The first 80 episodes of BodyLove aired across the state of Alabama in four 20-episode seasons between 2003 and 2007. After a fundraising break, Kohler and her partners resumed writing and producing new episodes, which began airing in late 2008 after local stations cycled through reruns of the earlier seasons. The show's episodes were written by UAB faculty and UAB students in screen-writing classes taught by Lee Shackleford.

BodyLove is currently a project of Media for Health and the UAB School of Public Health. Media for Health is a private non-profit organization formed in September 2006 to produce, promote, and distribute BodyLove. Funding for BodyLove is provided by local and national charitable foundations, in partnership with the Robert Wood Johnson Foundation's Local Initiative Funding Partners Program.

==Presentation==
On most affiliate stations, each episode is followed by a 45-minute talk period where listeners may speak to local health experts and get information about local health resources. For example, on WJUS in Marion, Alabama, the program is hosted locally by registered nurse Frances Ford who bookends the show with a listener call-in show offering advice, support, and "practical steps to better health". Since nearly one-third of Perry County residents live in poverty, Ford tailors her on-air nutrition tips to suit local budgets. On WJJN in Dothan, Alabama, the call-in program following each episode is hosted by Dr. Harriett Searcy, medical director at the Alfred Saliba Family Services Center's Family Health Clinic. On Birmingham station WJLD (1400 AM), hosts included Dr. Pamela Plummer, Jann Robinson and Benita Wrenn. Wrenn was also a part of the Bodylove Writer's Group.

==Affiliates==
Stations in Alabama that have broadcast BodyLove include WEUP-FM and WEUV in Huntsville, WHBB in Selma, WHIY in Moulton, WJDB in Thomasville, WJJN in Dothan, WJLD in Birmingham, WJUS in Marion, WMFC in Monroeville, WRJX in Jackson, WSYA in Anniston, WTLS in Tallassee, WTSK in Tuscaloosa, WVAS in Montgomery, and WZZA in Tuscumbia. The show is also carried by stations in Atlanta, Georgia, Jackson, Mississippi, and Port St. Lucie, Florida.
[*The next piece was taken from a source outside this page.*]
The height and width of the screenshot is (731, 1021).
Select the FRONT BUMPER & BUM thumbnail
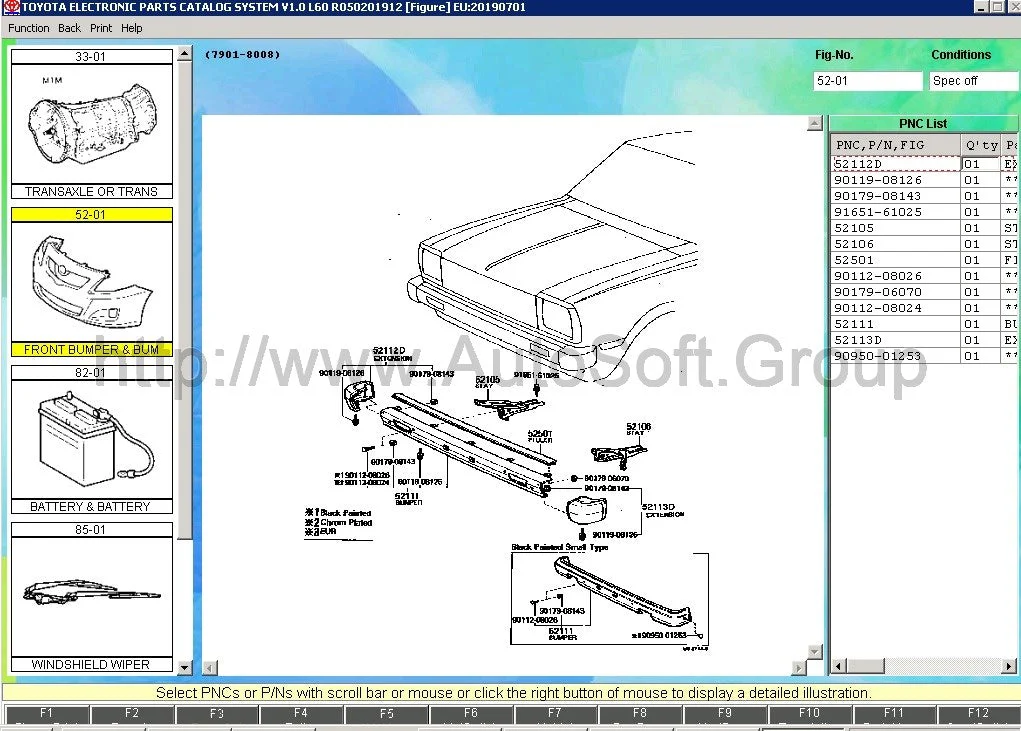(91, 283)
Off the air, the episodes can be streamed online from the website of WBHJ in Birmingham, Alabama.

==Cast==
The cast, which includes professional and amateur actors, performs under the direction of the chairman of the University of Alabama at Birmingham's theater department. Listed alphabetically by character name:
- Fadelia ... Cheryl Hall
- Kevron ... James Whitson II
- Mabel ... Tena Wilson
- Maya ... Chalethia Williams
- Miles ... Rick Lewis
- Moe ... Ken Talley
- Patricia Higgins ... Donna Marbury
- Rev. Higgins ... Quinton Cockrell (year 1) / Michael Reed (year 2 and after)
- Rosalyn ... Vanessa Anderson
- Saul ... James A. McCarty Jr.
- Sonny ... LaWayne Childrey
- TJ ... Tory Malavet
- Vanessa Love ... Audrey Quinn
- Dr. Jemmand ... Benita Wrenn

==The future==
Kohler and her partners are working on new episodes of BodyLove, as well as an upcoming three-minute show focusing on obesity. That series is set to air on radio stations in urban areas with large African American populations and will be funded in part by the National Institutes of Health.